Mr. Chair, as far as I am concerned, this accord addresses the issue of accessibility, one part of which is the question of waiting lists, but in fact we have to get the structural change right. For example, there are waiting lists in terms of getting to a GP; people get to a GP before they can be referred to a specialist. How do we deal with that? There are a number of things. For example, we need more family physicians, so in fact that is why we are working with the provinces and the territories to create a national human health resources strategy. Then we will have in place the diagnostic material to help us know how many doctors are needed and where they are needed, how many nurses are needed and where they are needed.
Members can look at the accord and part of what we are doing around primary health care, practice and multidisciplinary teams, how much time is taken up by general practitioners, family physicians, in our health care system who are doing what I would describe as important but routine clerical work? How much of it is taken up in seeing patients who in fact should see a nurse or a nurse practitioner and do not need to see that GP?

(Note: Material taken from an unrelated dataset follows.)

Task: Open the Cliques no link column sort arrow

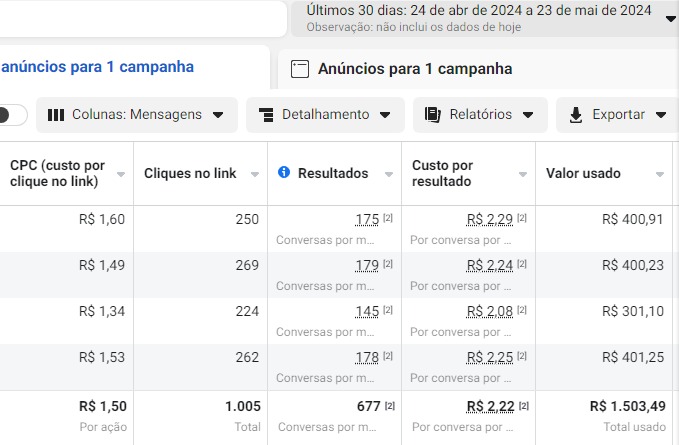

In fact it is very short-sighted to suggest that the accord does not deal with important issues of accessibility, including waiting lists. Of course it does. I wish we could snap our fingers and magically turn this dynamic, complex system around on a dime, but what we need to do is identify the problems. Is accessibility, including waiting lists, a problem? Of course. Then we work back and ask how we deal with that. There are no magic bullets. We deal with it through structural change. We deal with it through an infusion of new dollars.
We deal with it through the application of technology and the better use of technology. There is a complex set of tools that we in this system need to use to deal with the question of accessibility. That is what the accord speaks to.
And, Mr. Chair, the last time I checked, you ran this place, not the member for Medicine Hat.